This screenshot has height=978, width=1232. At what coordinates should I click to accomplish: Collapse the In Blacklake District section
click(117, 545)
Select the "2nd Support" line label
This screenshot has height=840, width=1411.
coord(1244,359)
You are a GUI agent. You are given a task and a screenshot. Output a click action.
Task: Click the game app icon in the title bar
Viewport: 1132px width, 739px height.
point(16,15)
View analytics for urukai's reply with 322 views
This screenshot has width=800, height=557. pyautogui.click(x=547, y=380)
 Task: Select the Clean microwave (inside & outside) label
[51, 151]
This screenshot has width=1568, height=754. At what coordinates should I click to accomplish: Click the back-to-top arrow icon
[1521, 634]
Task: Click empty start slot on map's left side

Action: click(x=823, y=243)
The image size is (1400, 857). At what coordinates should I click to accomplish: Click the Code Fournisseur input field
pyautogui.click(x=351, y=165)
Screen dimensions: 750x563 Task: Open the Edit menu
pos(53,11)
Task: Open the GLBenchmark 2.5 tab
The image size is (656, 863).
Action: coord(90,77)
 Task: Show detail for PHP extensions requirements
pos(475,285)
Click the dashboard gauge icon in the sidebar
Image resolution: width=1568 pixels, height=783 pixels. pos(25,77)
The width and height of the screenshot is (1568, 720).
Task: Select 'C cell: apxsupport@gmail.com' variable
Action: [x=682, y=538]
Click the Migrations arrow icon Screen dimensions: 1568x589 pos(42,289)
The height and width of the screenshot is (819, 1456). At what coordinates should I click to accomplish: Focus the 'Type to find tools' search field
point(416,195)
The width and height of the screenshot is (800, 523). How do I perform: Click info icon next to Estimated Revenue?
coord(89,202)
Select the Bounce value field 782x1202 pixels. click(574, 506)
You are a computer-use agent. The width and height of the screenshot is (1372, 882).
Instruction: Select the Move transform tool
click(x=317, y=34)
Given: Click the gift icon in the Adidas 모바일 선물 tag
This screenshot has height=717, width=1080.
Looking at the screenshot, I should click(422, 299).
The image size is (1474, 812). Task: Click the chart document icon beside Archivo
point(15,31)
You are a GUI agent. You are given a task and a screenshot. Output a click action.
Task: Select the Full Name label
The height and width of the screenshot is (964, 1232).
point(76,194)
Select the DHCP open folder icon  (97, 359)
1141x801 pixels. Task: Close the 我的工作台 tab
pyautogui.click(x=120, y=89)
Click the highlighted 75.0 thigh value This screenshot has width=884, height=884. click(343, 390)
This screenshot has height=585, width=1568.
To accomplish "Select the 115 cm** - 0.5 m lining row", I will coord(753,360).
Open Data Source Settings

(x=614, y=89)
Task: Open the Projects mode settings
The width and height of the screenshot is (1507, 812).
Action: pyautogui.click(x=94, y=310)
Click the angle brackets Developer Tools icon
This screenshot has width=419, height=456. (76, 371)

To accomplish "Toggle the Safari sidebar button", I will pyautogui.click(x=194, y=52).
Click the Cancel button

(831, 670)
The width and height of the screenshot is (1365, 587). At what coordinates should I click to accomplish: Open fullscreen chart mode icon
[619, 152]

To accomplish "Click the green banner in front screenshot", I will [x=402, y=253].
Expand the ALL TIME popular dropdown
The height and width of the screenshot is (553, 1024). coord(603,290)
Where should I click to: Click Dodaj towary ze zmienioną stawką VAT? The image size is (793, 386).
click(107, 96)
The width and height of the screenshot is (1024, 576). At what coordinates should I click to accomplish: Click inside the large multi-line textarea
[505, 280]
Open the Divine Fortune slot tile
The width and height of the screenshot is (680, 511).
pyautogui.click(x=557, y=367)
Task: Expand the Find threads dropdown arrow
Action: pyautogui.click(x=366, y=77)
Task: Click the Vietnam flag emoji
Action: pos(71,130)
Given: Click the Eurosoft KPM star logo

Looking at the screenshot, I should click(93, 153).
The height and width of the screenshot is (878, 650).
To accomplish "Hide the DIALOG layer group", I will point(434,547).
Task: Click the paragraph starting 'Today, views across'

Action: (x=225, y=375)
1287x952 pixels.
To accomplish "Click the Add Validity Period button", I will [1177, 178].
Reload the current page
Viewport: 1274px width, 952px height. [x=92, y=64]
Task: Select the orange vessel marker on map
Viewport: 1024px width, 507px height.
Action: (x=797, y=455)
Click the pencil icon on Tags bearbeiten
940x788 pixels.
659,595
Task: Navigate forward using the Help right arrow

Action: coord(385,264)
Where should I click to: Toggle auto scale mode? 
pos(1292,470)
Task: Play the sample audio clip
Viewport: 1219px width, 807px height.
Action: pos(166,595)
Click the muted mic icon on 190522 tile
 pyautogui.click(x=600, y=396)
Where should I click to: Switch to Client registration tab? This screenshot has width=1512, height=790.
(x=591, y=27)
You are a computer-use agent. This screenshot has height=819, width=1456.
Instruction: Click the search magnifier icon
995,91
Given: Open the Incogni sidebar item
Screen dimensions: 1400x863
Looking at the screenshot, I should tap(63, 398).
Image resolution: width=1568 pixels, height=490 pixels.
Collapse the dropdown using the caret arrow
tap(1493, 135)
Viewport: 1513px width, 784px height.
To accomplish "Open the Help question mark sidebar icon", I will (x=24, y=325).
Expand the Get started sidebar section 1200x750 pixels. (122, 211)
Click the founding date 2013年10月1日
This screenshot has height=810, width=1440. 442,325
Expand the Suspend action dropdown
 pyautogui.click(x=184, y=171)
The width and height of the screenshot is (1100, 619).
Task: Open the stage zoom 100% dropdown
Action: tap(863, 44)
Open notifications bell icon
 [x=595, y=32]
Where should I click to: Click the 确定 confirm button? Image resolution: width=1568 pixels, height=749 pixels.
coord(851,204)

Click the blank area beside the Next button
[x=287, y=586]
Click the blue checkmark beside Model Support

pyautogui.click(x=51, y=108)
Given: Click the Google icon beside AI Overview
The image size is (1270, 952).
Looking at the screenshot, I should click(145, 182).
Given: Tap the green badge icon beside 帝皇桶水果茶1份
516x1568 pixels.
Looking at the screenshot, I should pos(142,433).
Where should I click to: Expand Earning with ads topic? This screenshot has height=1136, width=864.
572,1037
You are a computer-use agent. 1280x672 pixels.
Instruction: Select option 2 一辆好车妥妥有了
+--
DO THIS:
Reproduce every one of the lines above verbatim, without altering, omitting, or reordering anything.

EXERCISE RESPONSE:
This screenshot has height=978, width=1232. At what coordinates should I click to accomplish: Collapse the In Blacklake District section
click(117, 545)
Select the "2nd Support" line label
This screenshot has height=840, width=1411.
coord(1244,359)
You are a GUI agent. You are given a task and a screenshot. Output a click action.
Task: Click the game app icon in the title bar
Viewport: 1132px width, 739px height.
point(16,15)
View analytics for urukai's reply with 322 views
This screenshot has width=800, height=557. pyautogui.click(x=547, y=380)
 Task: Select the Clean microwave (inside & outside) label
[51, 151]
This screenshot has width=1568, height=754. At what coordinates should I click to accomplish: Click the back-to-top arrow icon
[1521, 634]
Task: Click empty start slot on map's left side

Action: click(x=823, y=243)
The image size is (1400, 857). At what coordinates should I click to accomplish: Click the Code Fournisseur input field
pyautogui.click(x=351, y=165)
Screen dimensions: 750x563 Task: Open the Edit menu
pos(53,11)
Task: Open the GLBenchmark 2.5 tab
The image size is (656, 863).
Action: coord(90,77)
 Task: Show detail for PHP extensions requirements
pos(475,285)
Click the dashboard gauge icon in the sidebar
Image resolution: width=1568 pixels, height=783 pixels. pos(25,77)
The width and height of the screenshot is (1568, 720).
Task: Select 'C cell: apxsupport@gmail.com' variable
Action: [x=682, y=538]
Click the Migrations arrow icon Screen dimensions: 1568x589 pos(42,289)
The height and width of the screenshot is (819, 1456). At what coordinates should I click to accomplish: Focus the 'Type to find tools' search field
point(416,195)
The width and height of the screenshot is (800, 523). How do I perform: Click info icon next to Estimated Revenue?
coord(89,202)
Select the Bounce value field 782x1202 pixels. click(574, 506)
You are a computer-use agent. The width and height of the screenshot is (1372, 882).
Instruction: Select the Move transform tool
click(x=317, y=34)
Given: Click the gift icon in the Adidas 모바일 선물 tag
This screenshot has height=717, width=1080.
Looking at the screenshot, I should click(422, 299).
The image size is (1474, 812). Task: Click the chart document icon beside Archivo
point(15,31)
You are a GUI agent. You are given a task and a screenshot. Output a click action.
Task: Select the Full Name label
The height and width of the screenshot is (964, 1232).
point(76,194)
Select the DHCP open folder icon  (97, 359)
1141x801 pixels. Task: Close the 我的工作台 tab
pyautogui.click(x=120, y=89)
Click the highlighted 75.0 thigh value This screenshot has width=884, height=884. click(343, 390)
This screenshot has height=585, width=1568.
To accomplish "Select the 115 cm** - 0.5 m lining row", I will coord(753,360).
Open Data Source Settings

(x=614, y=89)
Task: Open the Projects mode settings
The width and height of the screenshot is (1507, 812).
Action: pyautogui.click(x=94, y=310)
Click the angle brackets Developer Tools icon
This screenshot has width=419, height=456. (76, 371)

To accomplish "Toggle the Safari sidebar button", I will pyautogui.click(x=194, y=52).
Click the Cancel button

(831, 670)
The width and height of the screenshot is (1365, 587). At what coordinates should I click to accomplish: Open fullscreen chart mode icon
[619, 152]

To accomplish "Click the green banner in front screenshot", I will [x=402, y=253].
Expand the ALL TIME popular dropdown
The height and width of the screenshot is (553, 1024). coord(603,290)
Where should I click to: Click Dodaj towary ze zmienioną stawką VAT? The image size is (793, 386).
click(107, 96)
The width and height of the screenshot is (1024, 576). At what coordinates should I click to accomplish: Click inside the large multi-line textarea
[505, 280]
Open the Divine Fortune slot tile
The width and height of the screenshot is (680, 511).
pyautogui.click(x=557, y=367)
Task: Expand the Find threads dropdown arrow
Action: pyautogui.click(x=366, y=77)
Task: Click the Vietnam flag emoji
Action: pos(71,130)
Given: Click the Eurosoft KPM star logo

Looking at the screenshot, I should click(93, 153).
The height and width of the screenshot is (878, 650).
To accomplish "Hide the DIALOG layer group", I will point(434,547).
Task: Click the paragraph starting 'Today, views across'

Action: (x=225, y=375)
1287x952 pixels.
To accomplish "Click the Add Validity Period button", I will [1177, 178].
Reload the current page
Viewport: 1274px width, 952px height. [x=92, y=64]
Task: Select the orange vessel marker on map
Viewport: 1024px width, 507px height.
Action: (x=797, y=455)
Click the pencil icon on Tags bearbeiten
940x788 pixels.
659,595
Task: Navigate forward using the Help right arrow

Action: coord(385,264)
Where should I click to: Toggle auto scale mode? 
pos(1292,470)
Task: Play the sample audio clip
Viewport: 1219px width, 807px height.
Action: pos(166,595)
Click the muted mic icon on 190522 tile
 pyautogui.click(x=600, y=396)
Where should I click to: Switch to Client registration tab? This screenshot has width=1512, height=790.
(x=591, y=27)
You are a computer-use agent. This screenshot has height=819, width=1456.
Instruction: Click the search magnifier icon
995,91
Given: Open the Incogni sidebar item
Screen dimensions: 1400x863
Looking at the screenshot, I should tap(63, 398).
Image resolution: width=1568 pixels, height=490 pixels.
Collapse the dropdown using the caret arrow
tap(1493, 135)
Viewport: 1513px width, 784px height.
To accomplish "Open the Help question mark sidebar icon", I will (x=24, y=325).
Expand the Get started sidebar section 1200x750 pixels. (122, 211)
Click the founding date 2013年10月1日
This screenshot has height=810, width=1440. 442,325
Expand the Suspend action dropdown
 pyautogui.click(x=184, y=171)
The width and height of the screenshot is (1100, 619).
Task: Open the stage zoom 100% dropdown
Action: tap(863, 44)
Open notifications bell icon
 [x=595, y=32]
Where should I click to: Click the 确定 confirm button? Image resolution: width=1568 pixels, height=749 pixels.
coord(851,204)

Click the blank area beside the Next button
[x=287, y=586]
Click the blue checkmark beside Model Support

pyautogui.click(x=51, y=108)
Given: Click the Google icon beside AI Overview
The image size is (1270, 952).
Looking at the screenshot, I should click(145, 182).
Given: Tap the green badge icon beside 帝皇桶水果茶1份
516x1568 pixels.
Looking at the screenshot, I should pos(142,433).
Where should I click to: Expand Earning with ads topic? This screenshot has height=1136, width=864.
572,1037
You are a computer-use agent. 1280x672 pixels.
Instruction: Select option 2 一辆好车妥妥有了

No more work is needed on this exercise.